Activity naive_allocation3 allo_dept_gl (via genai-logic create)
Setup before AI conversation None genai-logic create + load copilot instructions
AI context provided None (vanilla LLM) Full ALS framework context via .github/.copilot-instructions.md
Number of prompts to working system 1 (+ web UI sentence) 1
Result of that prompt Monolithic app.py — no path to production Full ALS project: API, Admin UI, logic scaffold, security, devops
Regenerating after schema change Manually edit routes, models, and HTML rebuild-from-database → entire scaffold regenerates
Time to working Admin UI Hours to days (custom HTML/JS) Zero — included
Adding a new constraint Find every relevant route, add validation One Rule.constraint line
Adding a new derived field Add to model + call site in every handler One Rule.formula line
Handling amount updates Bug — not handled in naive impl Covered by existing Rule.formula
Security Not implemented Role-based grants in security/
Onboarding a new developer Read 700 lines of interleaved logic and routing Logic is isolated in logic/logic_discovery/

The context gap amplifies over time

The naive approach gave the AI a blank slate. The AI solved the immediate problem by producing one self-contained file. That's appropriate for a prototype — but every future change requires a developer to manually locate and update the relevant routes, model methods, and HTML. There is no scaffold to regenerate, no rule engine to extend, no security layer to configure.

The ALS approach gave the AI a framework and a scaffold. The AI produced rules, not routes — and rules compose. Adding a new constraint, a new derived field, or a new allocation level costs one declaration instead of a surgery on interleaved application code.


Bottom line for a technical manager

Two developers, same requirements, same AI assistant. One typed one extra sentence and got a working script. The other ran one CLI command, loaded the ALS context, pasted the same prompt, and got a production-ready system — JSON:API, Admin UI, declarative rules, security, devops, and Kafka stubs included.

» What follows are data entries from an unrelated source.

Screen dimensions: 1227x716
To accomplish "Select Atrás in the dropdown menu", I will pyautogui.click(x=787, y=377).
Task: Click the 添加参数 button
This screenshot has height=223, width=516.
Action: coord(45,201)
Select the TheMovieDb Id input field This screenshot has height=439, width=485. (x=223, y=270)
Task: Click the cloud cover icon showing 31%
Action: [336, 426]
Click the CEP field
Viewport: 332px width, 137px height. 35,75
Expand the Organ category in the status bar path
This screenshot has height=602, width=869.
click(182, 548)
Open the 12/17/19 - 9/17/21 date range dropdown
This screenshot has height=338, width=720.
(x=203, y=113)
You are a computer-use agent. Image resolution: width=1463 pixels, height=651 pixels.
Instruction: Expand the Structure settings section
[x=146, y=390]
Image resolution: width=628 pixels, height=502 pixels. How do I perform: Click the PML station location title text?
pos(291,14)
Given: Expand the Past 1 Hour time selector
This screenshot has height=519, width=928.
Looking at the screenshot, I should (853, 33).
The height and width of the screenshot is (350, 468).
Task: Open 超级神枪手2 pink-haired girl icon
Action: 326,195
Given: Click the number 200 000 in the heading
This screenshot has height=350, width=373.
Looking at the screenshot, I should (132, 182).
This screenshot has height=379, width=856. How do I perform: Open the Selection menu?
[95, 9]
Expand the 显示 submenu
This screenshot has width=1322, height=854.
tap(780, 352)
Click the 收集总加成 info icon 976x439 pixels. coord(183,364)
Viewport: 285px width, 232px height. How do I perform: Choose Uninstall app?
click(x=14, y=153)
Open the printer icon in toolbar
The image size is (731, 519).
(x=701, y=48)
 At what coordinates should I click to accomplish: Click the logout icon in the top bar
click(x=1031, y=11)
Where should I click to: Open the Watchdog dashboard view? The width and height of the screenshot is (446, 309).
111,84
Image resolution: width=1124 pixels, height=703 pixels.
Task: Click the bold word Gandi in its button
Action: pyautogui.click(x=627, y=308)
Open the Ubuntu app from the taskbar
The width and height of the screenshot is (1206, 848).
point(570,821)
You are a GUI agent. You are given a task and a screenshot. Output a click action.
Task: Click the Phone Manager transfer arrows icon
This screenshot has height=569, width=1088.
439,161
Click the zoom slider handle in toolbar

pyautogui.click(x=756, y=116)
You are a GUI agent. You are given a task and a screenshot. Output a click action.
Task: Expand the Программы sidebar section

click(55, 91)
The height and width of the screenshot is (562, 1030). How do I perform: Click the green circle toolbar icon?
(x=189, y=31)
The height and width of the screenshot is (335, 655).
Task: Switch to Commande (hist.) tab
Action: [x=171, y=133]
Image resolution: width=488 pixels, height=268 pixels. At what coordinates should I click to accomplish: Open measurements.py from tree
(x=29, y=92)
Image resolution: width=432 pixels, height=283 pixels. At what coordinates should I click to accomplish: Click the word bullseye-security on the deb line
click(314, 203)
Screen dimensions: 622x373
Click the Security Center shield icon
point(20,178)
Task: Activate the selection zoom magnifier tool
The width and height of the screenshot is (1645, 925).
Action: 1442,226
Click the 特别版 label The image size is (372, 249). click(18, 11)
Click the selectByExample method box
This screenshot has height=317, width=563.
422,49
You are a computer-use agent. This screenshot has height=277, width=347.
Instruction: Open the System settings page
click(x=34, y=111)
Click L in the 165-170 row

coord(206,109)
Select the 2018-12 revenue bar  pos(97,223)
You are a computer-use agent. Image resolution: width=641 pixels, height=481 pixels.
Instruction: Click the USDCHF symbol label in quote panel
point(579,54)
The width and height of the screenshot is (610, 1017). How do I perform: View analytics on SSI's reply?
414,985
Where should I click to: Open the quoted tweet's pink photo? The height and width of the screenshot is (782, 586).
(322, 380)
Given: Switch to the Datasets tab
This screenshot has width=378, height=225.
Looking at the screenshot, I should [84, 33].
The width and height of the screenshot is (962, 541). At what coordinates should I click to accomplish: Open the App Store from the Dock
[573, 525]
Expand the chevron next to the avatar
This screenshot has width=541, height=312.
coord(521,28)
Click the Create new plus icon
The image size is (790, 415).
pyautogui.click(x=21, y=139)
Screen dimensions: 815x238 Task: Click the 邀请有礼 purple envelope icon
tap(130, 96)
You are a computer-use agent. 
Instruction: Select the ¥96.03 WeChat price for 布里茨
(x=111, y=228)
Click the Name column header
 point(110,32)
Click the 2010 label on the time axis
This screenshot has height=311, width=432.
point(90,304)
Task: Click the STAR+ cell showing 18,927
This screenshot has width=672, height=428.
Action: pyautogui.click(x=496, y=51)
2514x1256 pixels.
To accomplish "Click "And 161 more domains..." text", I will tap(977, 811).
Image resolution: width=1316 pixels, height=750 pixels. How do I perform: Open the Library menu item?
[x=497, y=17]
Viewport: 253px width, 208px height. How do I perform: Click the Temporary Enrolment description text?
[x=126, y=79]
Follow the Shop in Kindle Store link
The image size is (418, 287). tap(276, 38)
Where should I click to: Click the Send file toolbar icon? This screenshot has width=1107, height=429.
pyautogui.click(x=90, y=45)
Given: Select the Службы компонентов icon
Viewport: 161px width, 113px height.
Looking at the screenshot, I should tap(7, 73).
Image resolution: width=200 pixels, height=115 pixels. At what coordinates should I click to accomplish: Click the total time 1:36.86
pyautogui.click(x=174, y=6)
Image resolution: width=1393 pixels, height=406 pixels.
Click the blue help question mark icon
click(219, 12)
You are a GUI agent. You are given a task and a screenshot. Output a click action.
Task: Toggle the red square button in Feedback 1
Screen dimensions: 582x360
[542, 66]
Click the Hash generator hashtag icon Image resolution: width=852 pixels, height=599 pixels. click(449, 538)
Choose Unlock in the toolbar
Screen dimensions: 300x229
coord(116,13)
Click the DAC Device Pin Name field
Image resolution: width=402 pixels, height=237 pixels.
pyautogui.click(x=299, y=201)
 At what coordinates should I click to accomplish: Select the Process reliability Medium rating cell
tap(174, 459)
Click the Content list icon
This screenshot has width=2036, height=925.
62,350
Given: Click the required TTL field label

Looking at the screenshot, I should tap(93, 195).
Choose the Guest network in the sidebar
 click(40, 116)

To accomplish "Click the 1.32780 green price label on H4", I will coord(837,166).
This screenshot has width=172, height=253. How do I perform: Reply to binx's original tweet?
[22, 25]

The difference was not effort or skill. It was context. genai-logic create gave the AI a scaffold to build into. The copilot instructions gave the AI the patterns to follow. Without those, the AI makes reasonable architectural guesses — and those guesses close off future options.

For any project that will outlive the first sprint, run genai-logic create first. It costs one command and eliminates entire categories of technical debt before the first line of business logic is written.